### Prompt
Search the records for the string "agent". Copy each line where it occurs.

Saved entries:
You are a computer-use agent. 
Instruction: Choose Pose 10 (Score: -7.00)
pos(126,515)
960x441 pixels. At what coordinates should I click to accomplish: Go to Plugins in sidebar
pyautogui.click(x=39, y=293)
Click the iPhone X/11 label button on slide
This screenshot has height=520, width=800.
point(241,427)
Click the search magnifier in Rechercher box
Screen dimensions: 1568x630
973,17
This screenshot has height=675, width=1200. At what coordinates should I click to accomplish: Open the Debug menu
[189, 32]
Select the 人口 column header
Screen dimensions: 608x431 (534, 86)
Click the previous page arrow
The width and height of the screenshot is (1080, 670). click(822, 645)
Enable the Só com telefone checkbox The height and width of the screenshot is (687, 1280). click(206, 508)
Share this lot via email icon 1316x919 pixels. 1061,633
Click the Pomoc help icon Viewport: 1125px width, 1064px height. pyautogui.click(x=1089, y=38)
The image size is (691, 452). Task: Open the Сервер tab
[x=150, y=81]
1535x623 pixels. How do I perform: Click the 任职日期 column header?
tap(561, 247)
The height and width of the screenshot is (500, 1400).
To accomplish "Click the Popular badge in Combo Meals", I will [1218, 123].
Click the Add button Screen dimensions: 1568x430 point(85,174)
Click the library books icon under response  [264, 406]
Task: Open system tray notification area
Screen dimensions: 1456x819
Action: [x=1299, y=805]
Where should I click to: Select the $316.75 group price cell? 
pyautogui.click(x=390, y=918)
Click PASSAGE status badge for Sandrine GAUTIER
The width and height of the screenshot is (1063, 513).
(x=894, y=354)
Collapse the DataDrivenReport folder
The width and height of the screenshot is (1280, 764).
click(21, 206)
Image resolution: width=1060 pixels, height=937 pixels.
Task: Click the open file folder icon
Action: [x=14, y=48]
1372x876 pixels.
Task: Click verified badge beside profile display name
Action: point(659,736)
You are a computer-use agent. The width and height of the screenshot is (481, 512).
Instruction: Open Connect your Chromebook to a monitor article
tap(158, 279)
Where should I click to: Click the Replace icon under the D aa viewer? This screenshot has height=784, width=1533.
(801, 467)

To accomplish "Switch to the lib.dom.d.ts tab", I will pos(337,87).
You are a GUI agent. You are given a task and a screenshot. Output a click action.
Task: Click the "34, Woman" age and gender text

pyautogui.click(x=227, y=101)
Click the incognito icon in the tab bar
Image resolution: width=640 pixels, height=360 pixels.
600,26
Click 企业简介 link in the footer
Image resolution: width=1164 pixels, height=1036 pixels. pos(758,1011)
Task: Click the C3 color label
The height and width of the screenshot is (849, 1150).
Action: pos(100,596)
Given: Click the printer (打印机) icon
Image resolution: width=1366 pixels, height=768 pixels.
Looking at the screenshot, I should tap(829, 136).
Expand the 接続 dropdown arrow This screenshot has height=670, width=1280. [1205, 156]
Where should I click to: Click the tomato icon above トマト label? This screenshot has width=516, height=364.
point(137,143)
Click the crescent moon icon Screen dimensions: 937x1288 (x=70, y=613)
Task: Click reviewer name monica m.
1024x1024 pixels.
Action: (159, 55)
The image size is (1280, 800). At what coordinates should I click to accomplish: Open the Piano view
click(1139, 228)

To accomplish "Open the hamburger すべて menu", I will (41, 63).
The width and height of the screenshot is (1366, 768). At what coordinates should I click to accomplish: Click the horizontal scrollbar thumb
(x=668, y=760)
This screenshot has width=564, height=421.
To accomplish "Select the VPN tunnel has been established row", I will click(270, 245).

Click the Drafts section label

### Written reply
You are a computer-use agent. 
You are a computer-use agent. The width and height of the screenshot is (481, 512).
You are a GUI agent. You are given a task and a screenshot. Output a click action.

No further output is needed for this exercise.